Pada kondisi garam, perkecambahan biji meningkat dengan pemberian
GA3 dan pada penelitian pertumbuhan dan hasil biji gandum yang menurun
dengan meningkatnya salinitas, meningkat secara keseluruhan oleh perlakuan
benih dengan GA3 (Kumar dan Singh, 1996). Dalam studi lain, pemberian GA3
dapat meningkatkan serapan hara, berat kering, tinggi tanaman, luas daun dan
hasil gandum pada kondisi salin (Ashraf et al., 2002). Penambahan asam giberelin
secara eksogen menyebabkan peningkatan perkecambahan dan pertumbuhan bibit
dengan meningkatnya kandungan asam giberelin endogen (Kaur et al., 1998).
Asam giberelin (GA3) telah dilaporkan dapat membantu dalam
meningkatkan pertumbuhan gandum dan padi pada kondisi salin (Prakash dan
Prathapasenan, 1990).

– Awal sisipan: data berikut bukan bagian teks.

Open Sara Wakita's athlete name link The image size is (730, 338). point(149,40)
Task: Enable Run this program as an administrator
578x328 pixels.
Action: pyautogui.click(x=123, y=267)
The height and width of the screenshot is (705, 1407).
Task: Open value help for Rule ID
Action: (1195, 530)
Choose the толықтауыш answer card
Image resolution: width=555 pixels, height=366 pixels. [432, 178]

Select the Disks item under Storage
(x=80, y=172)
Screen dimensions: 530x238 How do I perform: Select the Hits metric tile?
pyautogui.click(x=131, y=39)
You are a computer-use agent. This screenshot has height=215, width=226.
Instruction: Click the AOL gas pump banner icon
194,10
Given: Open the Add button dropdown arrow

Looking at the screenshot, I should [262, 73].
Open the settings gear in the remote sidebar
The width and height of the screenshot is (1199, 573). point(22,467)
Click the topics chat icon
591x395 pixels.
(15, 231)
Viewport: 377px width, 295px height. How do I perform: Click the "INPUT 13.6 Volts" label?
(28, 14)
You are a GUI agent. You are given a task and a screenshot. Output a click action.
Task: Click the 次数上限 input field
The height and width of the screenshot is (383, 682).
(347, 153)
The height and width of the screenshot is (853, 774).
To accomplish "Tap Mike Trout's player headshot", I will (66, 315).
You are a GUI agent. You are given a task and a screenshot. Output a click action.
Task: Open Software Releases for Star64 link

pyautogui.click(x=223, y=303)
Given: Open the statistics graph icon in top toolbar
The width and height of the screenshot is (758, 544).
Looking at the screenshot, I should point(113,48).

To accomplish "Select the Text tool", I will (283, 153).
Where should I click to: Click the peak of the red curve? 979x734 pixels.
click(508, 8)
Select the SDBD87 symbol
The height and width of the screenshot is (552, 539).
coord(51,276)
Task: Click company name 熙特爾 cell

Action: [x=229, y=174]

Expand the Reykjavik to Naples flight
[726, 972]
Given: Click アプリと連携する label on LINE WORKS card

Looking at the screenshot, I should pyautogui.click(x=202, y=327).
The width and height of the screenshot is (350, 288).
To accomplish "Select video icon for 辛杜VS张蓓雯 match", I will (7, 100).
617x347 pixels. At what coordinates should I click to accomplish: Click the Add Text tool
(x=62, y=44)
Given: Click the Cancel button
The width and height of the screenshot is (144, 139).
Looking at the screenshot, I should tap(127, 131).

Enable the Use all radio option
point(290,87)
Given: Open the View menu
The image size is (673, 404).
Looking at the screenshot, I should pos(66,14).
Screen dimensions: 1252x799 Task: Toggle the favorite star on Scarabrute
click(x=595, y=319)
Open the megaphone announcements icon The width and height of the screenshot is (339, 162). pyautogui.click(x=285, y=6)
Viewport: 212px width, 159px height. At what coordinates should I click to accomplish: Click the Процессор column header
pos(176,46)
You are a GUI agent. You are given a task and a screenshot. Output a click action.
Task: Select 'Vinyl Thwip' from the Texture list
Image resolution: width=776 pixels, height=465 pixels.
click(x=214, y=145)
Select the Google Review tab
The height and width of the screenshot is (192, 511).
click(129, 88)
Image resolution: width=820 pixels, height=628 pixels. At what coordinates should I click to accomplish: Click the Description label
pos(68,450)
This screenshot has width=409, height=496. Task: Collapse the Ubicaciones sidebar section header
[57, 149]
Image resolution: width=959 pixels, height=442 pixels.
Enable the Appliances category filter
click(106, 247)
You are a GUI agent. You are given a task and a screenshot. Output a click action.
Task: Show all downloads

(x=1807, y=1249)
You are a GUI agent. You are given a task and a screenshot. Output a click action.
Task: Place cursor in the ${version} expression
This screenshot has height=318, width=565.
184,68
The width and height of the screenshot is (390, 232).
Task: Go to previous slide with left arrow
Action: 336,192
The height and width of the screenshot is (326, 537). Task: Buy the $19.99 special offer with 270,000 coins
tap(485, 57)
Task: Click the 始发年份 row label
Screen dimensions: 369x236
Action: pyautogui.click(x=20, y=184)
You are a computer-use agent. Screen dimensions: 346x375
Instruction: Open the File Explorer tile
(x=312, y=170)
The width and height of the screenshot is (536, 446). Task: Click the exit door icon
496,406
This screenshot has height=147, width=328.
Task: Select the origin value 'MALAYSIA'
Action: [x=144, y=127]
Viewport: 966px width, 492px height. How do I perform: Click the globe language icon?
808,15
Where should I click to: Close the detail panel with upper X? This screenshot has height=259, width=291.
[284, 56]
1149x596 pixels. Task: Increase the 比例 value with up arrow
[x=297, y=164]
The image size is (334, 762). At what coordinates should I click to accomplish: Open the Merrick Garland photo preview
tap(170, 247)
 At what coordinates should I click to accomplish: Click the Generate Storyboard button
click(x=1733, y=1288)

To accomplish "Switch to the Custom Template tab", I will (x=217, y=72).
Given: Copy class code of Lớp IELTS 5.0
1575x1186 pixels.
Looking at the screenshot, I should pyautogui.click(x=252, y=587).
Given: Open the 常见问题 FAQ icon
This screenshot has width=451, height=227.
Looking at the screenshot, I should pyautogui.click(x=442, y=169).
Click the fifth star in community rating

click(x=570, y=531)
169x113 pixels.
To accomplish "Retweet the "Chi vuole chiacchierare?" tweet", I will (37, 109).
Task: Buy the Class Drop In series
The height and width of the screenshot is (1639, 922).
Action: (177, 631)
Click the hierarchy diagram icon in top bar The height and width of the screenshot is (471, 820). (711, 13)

Perlakuan GA3 pada tomat dapat mengurangi resistensi
stomata dan meningkatkan penggunaan air tanaman pada salinitas rendah
(Maggio et al., 2010), dapat menetralkan pengaruh NaCl pada metabolisme
karbohidrat dalam daun Pennisetum typhoides (Huber et al., 1974) dan
menurunkan kandungan prolin pada Vigna radiata di bawah kondisi garam
(Mohammed, 2007).

BAHAN DAN METODE PENELITIAN

Tempat dan Waktu Penelitian
Penelitian ini dilaksanakan di Desa Seuriget, Kecamatan Langsa Barat,
Kota Langsa, Provinsi Aceh, dengan ketinggian tempat ± 1,5 m dpl, yang
dilaksanakan pada bulan Maret sampai dengan bulan Juli 2014. Analisis tanah dan
jaringan tanaman dilakukan di Laboratorium Sentral Fakultas Pertanian
Universitas Sumatera Utara.
Bahan dan Alat
Bahan yang digunakan dalam penelitian ini meliputi dua genotipa kedelai
Grobogan yaitu genotipa Non Seleksi dan genotipa Seleksi generasi F5 pada tanah
salin (Deskripsi disajikan pada Lampiran 1), Asam Askorbat, Giberelin (Auxillin :
giberelin dengan 90% biologis aktif A3) (Keterangan produk asam askorbat dan
giberelin disajikan pada Lampiran 2), NaOH, Urea, SP-36, KCl, fungisida
Dithane M-45 untuk mengendalikan penyakit, insektisida Decis 25 EC untuk
mengendalikan hama, Polybag serta bahan-bahan lain yang mendukung
pelaksanaan penelitian.
Alat yang digunakan dalam penelitian ini meliputi leaf area meter, kamera
digital, timbangan analitik (Acis, Capacity 500 g x 0,1 g), handspryer, pacak plot,
pacak sampel, cangkul, parang, meteran, gembor, pulpen, penggaris serta alat-alat
lain yang mendukung pelaksanaan penelitian.